Haines is calm and modest, yet self assured and unphased with such a daunting role. It's clear that Haines likes people. He comes across as genuinely interested. It's evident why Network Rail's mantra - under Haines - is all about "Putting Passengers First". He was determined even before he took over the reins in August 2018, that Network Rail had to regain its sense of purpose and put the human dimension back into this colossal (40,000+) organisation's mindset. Haines is quick to point out that not only does "Network Rail manage our national rail infrastructure asset, it works with private train operators to deliver train services and an extensive supply chain to deliver renewals and enhancements to Britain's ageing and heavily used railway."

Top of his agenda, Haines wanted to remind those working at Network Rail, "why they do what they do" - it had to be about the passenger. He wanted a simple encapsulating message, something that everyone understands and can buy into. Haines abiding goal is to encourage everyone involved in the railway to play their part in delivering a reliable system that the country needs.

'Putting Passengers First' is firmly in the mindset of the rail (and public transport) industry, you only have to Google the phrase to see that Haines' mantra has infiltrated the news agenda and resonated strongly with decision-makers from bus operators, rail suppliers to global construction companies.

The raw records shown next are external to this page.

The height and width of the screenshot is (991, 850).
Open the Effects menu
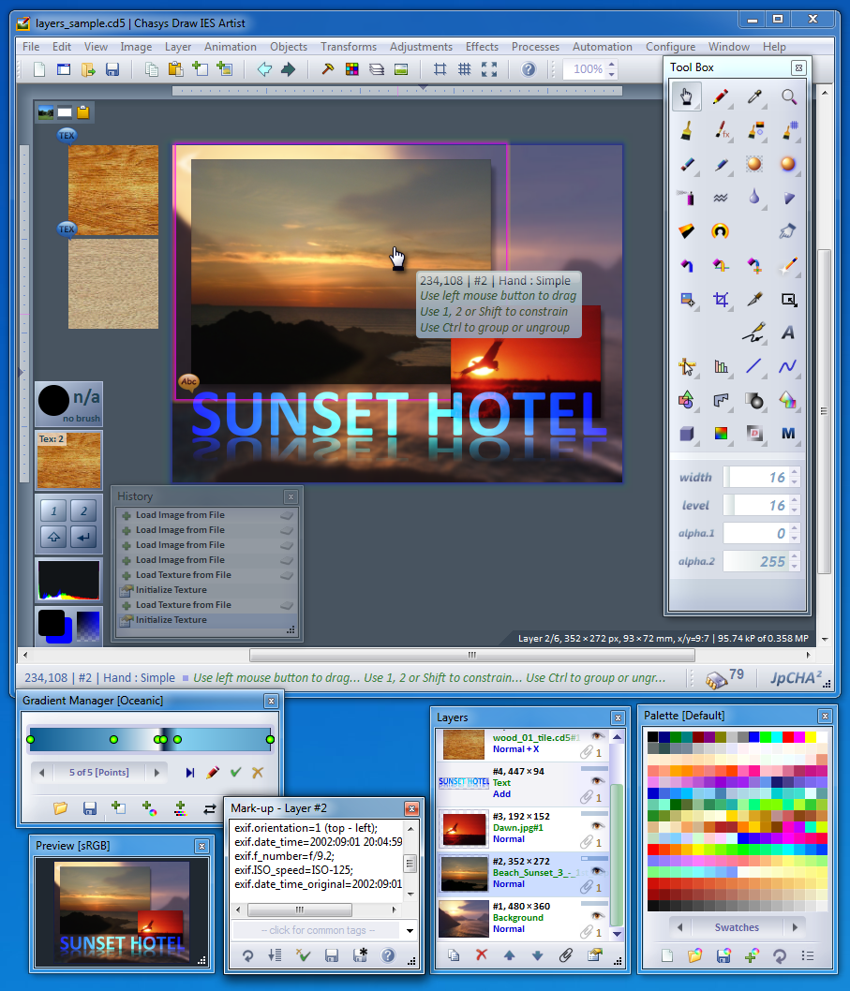pyautogui.click(x=482, y=47)

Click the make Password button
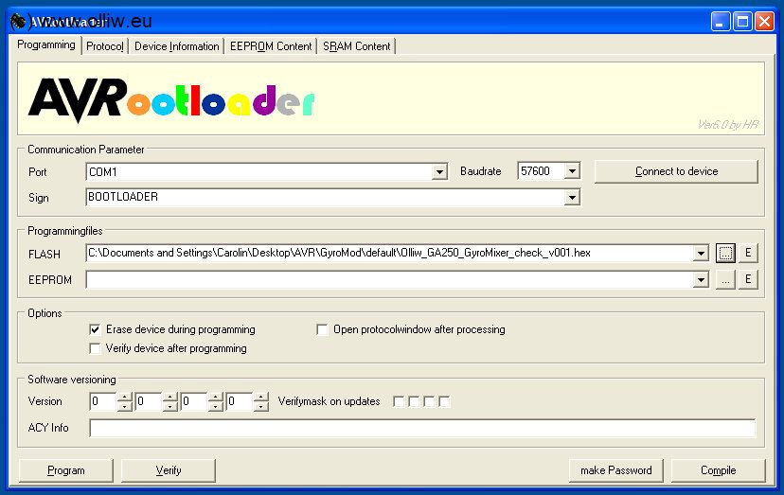(x=615, y=470)
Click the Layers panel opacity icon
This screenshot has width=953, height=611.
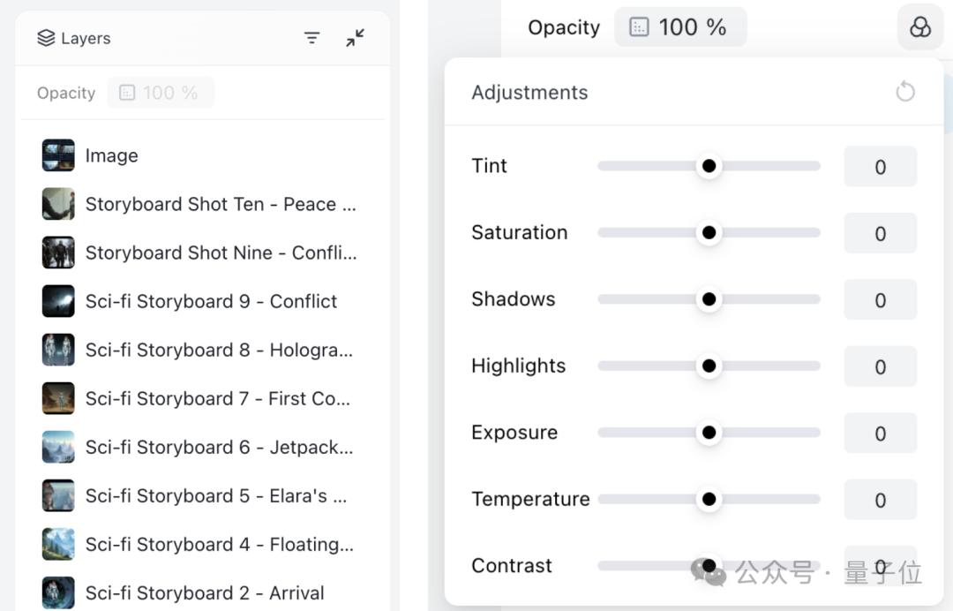(127, 93)
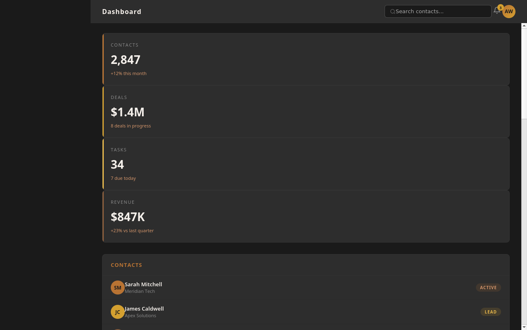Open the AW user profile avatar

point(509,12)
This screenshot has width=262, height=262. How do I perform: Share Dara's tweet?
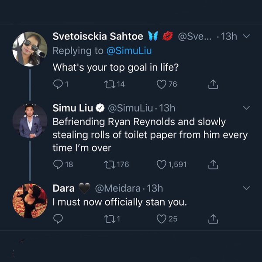coord(213,218)
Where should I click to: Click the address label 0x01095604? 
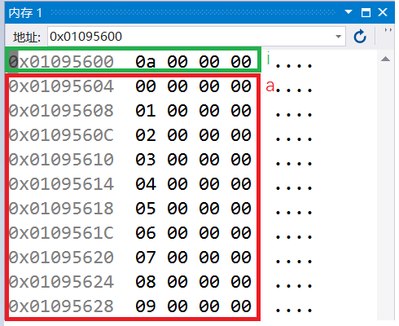[61, 86]
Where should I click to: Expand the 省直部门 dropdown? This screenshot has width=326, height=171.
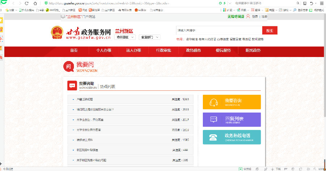pos(149,37)
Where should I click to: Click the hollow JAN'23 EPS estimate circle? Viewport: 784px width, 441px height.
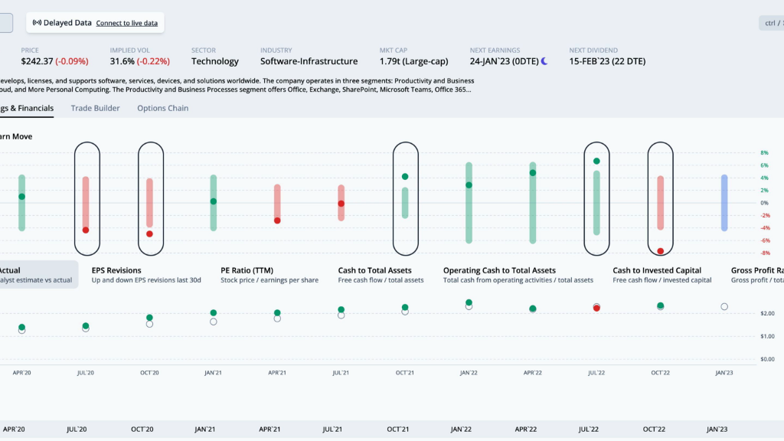point(724,306)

Haines' ability to see the bigger 'rail' picture was aided by a British Rail Management Trainee Programme during the 1980s which he opted for somewhat reluctantly, as he'd already secured rare PhD funding for his first love, History of Architecture at Kings College, London where he had successfully studied as an undergraduate. Right across the industry most agree that the 'old BR trainee programme was second to none - comprehensive and grounding.

Haines summed up the current rail challenge in Britain "we are running 1million more trains than we did 10-years ago, we are sweating an ageing asset", he continued "the system is unable to cope with passenger growth, that's why we have a capacity crisis and this is compounded by pressure to reduce cost".

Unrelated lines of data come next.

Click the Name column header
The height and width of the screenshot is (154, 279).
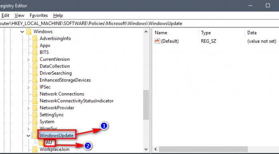(x=176, y=33)
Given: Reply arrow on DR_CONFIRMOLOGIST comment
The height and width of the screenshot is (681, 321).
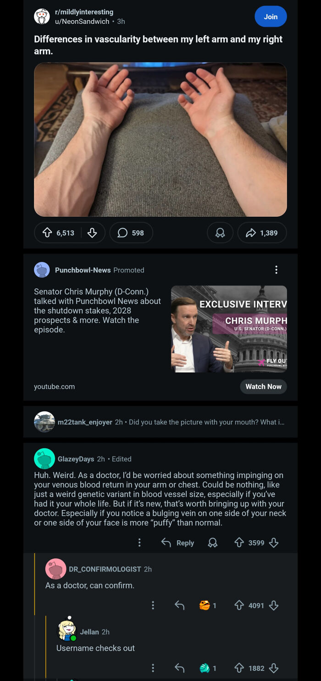Looking at the screenshot, I should point(180,605).
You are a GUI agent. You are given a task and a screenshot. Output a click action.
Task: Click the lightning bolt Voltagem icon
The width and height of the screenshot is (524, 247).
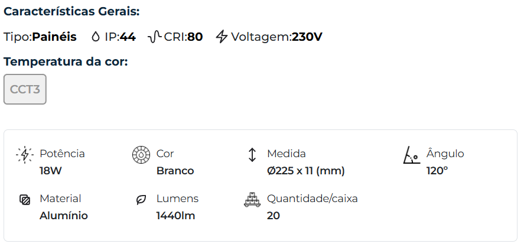pos(222,37)
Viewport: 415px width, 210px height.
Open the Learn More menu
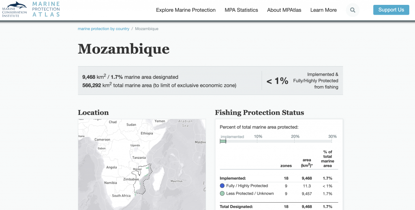pos(323,10)
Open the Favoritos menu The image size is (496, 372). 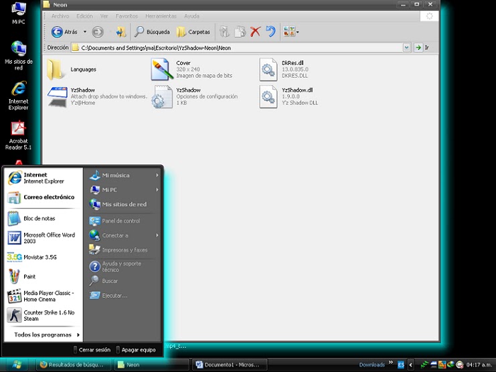(x=127, y=15)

It is not a coincidence that Haines took on the top job at Network Rail knowing that the Williams Review was just around the corner. For all the restructuring the rail industry has gone through over the past 25 years, it was the service meltdown across the North and the South East following the May 2018 timetable changes that caused then Secretary of State for Transport, Chris Grayling, to commission the Williams Review.

Haines saw the inevitability of the current franchising model as unable to meet growing passenger needs. This has been corroborated recently by the Rail Regulator's (ORR) review into performance of routes in the North West and central region of England. Haines publicly apologised on behalf of the industry for letting passengers down. He is adamant that any new agency must be separate from Government - that the Secretary of State for Transport shouldn't be involved in running trains. Haines wants to see a new rail agency that has the teeth to plan for the long term and one that is an 'informed client' as well as an 'active manager'. He is confident that Keith Williams' advice will help fix these inherent challenges.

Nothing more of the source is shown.